RetinalGPT: A Retinal Clinical Preference Conversational Assistant Powered by Large Vision-Language Models

TL;DR

RetinalGPT tackles the gap between general multimodal language models and retinal image analysis by introducing a retina-focused, instruction-tuned multimodal assistant. It employs a two-stage training pipeline that first achieves feature alignment with an expanded retinal-biomedical vocabulary and then mixes retinal-specific clinical data with broad medical QA to preserve generic knowledge. Empirical results across eight retinal datasets demonstrate improved disease diagnosis, lesion localization, and quantitative vascular analysis, outperforming baselines and providing interpretable outputs. The work also shows generic medical-domain generalization across modalities, underscoring its potential as a practical clinical decision-support and research tool for medical imaging.

Abstract

Recently, Multimodal Large Language Models (MLLMs) have gained significant attention for their remarkable ability to process and analyze non-textual data, such as images, videos, and audio. Notably, several adaptations of general-domain MLLMs to the medical field have been explored, including LLaVA-Med. However, these medical adaptations remain insufficiently advanced in understanding and interpreting retinal images. In contrast, medical experts emphasize the importance of quantitative analyses for disease detection and interpretation. This underscores a gap between general-domain and medical-domain MLLMs: while general-domain MLLMs excel in broad applications, they lack the specialized knowledge necessary for precise diagnostic and interpretative tasks in the medical field. To address these challenges, we introduce \textit{RetinalGPT}, a multimodal conversational assistant for clinically preferred quantitative analysis of retinal images. Specifically, we achieve this by compiling a large retinal image dataset, developing a novel data pipeline, and employing customized visual instruction tuning to enhance both retinal analysis and enrich medical knowledge.
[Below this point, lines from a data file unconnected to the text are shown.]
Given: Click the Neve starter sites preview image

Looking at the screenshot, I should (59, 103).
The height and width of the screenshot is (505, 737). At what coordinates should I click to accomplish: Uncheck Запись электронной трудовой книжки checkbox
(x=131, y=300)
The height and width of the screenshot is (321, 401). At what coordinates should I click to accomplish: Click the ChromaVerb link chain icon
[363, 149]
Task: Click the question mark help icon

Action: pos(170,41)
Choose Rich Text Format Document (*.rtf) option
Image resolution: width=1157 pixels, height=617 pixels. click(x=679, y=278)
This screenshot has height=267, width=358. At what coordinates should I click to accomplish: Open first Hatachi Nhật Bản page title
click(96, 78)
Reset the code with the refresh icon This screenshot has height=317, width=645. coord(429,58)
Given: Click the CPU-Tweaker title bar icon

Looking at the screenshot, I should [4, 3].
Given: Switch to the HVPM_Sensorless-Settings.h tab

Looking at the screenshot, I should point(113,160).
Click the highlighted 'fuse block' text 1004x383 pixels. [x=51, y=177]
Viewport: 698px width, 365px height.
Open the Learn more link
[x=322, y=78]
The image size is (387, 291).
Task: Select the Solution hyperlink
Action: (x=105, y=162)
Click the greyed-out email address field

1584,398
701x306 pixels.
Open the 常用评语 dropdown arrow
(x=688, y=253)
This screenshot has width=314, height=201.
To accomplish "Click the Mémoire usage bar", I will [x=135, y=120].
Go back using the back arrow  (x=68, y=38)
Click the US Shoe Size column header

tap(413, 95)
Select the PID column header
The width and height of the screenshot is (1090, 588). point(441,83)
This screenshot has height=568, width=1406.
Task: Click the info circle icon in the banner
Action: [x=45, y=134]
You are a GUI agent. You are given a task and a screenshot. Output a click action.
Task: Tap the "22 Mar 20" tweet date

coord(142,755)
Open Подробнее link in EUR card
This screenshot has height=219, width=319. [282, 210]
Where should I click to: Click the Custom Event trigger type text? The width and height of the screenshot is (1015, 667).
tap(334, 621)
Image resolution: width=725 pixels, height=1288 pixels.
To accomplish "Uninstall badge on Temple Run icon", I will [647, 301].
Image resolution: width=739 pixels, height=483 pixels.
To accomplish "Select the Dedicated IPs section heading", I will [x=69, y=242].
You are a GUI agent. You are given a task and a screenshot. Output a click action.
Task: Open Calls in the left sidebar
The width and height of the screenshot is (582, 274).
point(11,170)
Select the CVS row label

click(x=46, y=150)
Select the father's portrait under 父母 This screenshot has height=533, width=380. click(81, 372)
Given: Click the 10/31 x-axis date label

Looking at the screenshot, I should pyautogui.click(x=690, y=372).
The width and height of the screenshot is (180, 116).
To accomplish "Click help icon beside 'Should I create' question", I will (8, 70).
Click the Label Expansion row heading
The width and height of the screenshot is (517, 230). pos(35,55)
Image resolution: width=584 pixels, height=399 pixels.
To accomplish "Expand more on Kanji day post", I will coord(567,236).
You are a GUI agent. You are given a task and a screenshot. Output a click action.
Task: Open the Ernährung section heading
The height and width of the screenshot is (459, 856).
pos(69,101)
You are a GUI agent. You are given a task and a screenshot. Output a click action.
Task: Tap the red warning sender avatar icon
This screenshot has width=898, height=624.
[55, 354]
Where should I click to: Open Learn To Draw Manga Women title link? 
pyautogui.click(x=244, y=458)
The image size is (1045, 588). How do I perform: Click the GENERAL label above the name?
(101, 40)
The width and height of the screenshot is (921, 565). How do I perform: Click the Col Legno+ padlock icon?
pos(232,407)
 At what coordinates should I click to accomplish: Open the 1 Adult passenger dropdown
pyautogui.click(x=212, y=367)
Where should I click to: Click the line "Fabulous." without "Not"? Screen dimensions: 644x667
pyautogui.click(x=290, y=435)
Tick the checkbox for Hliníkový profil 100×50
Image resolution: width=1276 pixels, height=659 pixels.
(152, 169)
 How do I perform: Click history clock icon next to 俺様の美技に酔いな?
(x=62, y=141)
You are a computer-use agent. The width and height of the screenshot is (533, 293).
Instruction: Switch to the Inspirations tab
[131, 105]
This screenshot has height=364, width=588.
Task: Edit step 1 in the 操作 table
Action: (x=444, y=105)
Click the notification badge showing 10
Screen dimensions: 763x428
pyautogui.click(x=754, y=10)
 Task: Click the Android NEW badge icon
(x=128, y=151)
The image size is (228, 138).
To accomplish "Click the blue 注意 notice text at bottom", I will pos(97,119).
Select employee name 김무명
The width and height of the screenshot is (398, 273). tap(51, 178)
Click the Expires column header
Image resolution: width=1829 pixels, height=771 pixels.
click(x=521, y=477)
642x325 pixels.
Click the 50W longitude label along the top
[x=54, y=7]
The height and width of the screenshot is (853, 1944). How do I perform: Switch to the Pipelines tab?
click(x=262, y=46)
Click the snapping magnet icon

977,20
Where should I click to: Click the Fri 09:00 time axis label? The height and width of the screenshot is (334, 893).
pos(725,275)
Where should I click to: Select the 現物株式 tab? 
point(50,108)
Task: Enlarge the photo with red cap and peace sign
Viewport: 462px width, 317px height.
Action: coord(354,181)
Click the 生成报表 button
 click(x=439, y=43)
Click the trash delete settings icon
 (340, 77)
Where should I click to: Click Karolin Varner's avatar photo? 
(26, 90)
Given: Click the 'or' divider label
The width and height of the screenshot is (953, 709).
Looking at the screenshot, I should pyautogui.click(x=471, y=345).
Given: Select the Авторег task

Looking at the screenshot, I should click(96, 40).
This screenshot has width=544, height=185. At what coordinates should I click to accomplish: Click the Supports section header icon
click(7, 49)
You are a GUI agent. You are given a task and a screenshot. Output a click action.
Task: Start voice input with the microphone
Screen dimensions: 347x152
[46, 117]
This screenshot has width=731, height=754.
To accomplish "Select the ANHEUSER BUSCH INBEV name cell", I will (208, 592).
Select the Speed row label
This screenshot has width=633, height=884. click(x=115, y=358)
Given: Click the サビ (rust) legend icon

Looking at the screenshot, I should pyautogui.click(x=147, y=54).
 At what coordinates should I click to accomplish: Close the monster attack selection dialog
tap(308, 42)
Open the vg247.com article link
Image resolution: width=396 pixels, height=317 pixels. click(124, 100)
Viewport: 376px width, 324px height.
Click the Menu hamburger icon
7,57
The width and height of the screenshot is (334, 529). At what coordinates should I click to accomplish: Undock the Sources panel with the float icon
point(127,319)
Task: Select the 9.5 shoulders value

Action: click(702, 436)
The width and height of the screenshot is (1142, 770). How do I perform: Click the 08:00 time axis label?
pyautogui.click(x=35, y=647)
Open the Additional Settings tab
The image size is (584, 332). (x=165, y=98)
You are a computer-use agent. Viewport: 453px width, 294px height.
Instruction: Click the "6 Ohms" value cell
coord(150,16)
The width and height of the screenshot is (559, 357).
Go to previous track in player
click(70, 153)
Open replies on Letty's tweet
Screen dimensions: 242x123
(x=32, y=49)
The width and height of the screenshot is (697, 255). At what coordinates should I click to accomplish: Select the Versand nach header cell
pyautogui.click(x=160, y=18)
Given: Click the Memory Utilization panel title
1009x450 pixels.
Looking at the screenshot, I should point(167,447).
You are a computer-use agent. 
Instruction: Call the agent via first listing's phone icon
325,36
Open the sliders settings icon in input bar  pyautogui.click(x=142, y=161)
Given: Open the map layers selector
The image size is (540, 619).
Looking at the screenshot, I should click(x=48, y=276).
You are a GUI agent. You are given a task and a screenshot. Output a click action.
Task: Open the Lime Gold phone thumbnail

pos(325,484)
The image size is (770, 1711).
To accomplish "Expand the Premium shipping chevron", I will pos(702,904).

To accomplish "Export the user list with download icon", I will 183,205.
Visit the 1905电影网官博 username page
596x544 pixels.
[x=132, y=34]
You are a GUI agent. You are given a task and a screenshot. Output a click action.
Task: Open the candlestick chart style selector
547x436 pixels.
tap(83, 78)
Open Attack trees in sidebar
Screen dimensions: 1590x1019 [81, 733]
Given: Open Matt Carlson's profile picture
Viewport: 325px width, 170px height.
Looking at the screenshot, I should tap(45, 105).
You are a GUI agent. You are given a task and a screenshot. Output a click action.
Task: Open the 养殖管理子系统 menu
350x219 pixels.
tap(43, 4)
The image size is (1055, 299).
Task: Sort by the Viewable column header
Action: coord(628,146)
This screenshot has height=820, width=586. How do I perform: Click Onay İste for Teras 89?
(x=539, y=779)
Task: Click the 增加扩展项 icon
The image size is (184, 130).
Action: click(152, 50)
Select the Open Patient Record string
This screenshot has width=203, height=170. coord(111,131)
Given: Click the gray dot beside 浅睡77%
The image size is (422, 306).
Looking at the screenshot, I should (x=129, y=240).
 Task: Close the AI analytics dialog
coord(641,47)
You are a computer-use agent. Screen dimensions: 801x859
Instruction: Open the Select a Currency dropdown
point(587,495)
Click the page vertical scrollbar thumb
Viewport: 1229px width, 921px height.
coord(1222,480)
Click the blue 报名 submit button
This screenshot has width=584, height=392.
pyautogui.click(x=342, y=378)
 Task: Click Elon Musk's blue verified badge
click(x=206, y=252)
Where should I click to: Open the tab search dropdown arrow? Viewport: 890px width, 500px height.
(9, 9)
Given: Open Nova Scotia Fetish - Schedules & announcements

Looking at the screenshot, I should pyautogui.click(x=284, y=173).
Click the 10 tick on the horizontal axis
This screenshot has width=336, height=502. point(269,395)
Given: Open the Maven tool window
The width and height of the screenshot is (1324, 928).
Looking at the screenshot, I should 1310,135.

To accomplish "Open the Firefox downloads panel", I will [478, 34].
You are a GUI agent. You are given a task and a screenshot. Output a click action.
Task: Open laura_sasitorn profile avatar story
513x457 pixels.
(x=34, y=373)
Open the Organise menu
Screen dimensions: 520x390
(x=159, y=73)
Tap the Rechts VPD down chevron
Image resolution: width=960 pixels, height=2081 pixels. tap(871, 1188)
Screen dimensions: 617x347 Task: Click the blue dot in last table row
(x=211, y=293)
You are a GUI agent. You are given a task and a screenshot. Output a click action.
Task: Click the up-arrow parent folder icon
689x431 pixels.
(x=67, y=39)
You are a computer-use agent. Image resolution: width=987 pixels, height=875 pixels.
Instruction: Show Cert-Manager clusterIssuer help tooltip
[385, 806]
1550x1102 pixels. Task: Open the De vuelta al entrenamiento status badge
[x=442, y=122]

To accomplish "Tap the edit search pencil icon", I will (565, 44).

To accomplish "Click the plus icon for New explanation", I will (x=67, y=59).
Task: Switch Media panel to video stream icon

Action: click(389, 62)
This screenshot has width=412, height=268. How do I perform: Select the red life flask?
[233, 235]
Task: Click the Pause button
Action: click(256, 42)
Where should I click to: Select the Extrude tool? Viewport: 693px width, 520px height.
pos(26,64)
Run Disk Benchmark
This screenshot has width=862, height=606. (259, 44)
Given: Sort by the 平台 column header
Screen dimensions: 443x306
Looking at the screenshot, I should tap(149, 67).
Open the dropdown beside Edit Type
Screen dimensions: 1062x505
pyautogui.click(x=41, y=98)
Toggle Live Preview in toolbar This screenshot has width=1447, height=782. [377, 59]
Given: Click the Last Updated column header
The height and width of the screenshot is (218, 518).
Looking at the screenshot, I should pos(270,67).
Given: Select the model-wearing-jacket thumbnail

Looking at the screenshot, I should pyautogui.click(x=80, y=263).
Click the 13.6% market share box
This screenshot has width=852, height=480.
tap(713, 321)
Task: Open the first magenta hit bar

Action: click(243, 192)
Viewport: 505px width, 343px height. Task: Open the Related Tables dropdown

In particular, RetinalGPT outperforms MLLM in the generic domain by a large margin in the diagnosis of retinal diseases in 8 benchmark retinal datasets. Beyond disease diagnosis, RetinalGPT features quantitative analyses and lesion localization, representing a pioneering step in leveraging LLMs for an interpretable and end-to-end clinical research framework. The code is available at https://github.com/Retinal-Research/RetinalGPT

Paper Structure

This paper contains 10 sections, 4 figures, 1 table.

Figures (4)

  • Figure 1: Top: the process of obtaining data. Bottom: The collected data is converted into instruction-following data, categorized into Alignment (Bottom Left) and Tuning data (Bottom Right).
  • Figure 2: Overview of the model architecture and training strategy. Top: The network structure. Bottom: the two-stage training process.
  • Figure 3: The top section compares the our model can predict lesion locations (blue box) with ground truth annotations (red box). The bottom section presents vascular structure analysis, where the model can estimate fractal dimension, vessel density, and vessel width are compared against ground truth values.
  • Figure 4: Comparing our model and LLaVA-Med li2023llavamedtraininglargelanguageandvision on generic medical domain. The highlighted sections illustrate highly similar parts of the responses. Our model demonstrates ability to preserve knowledge in the generic medical domain.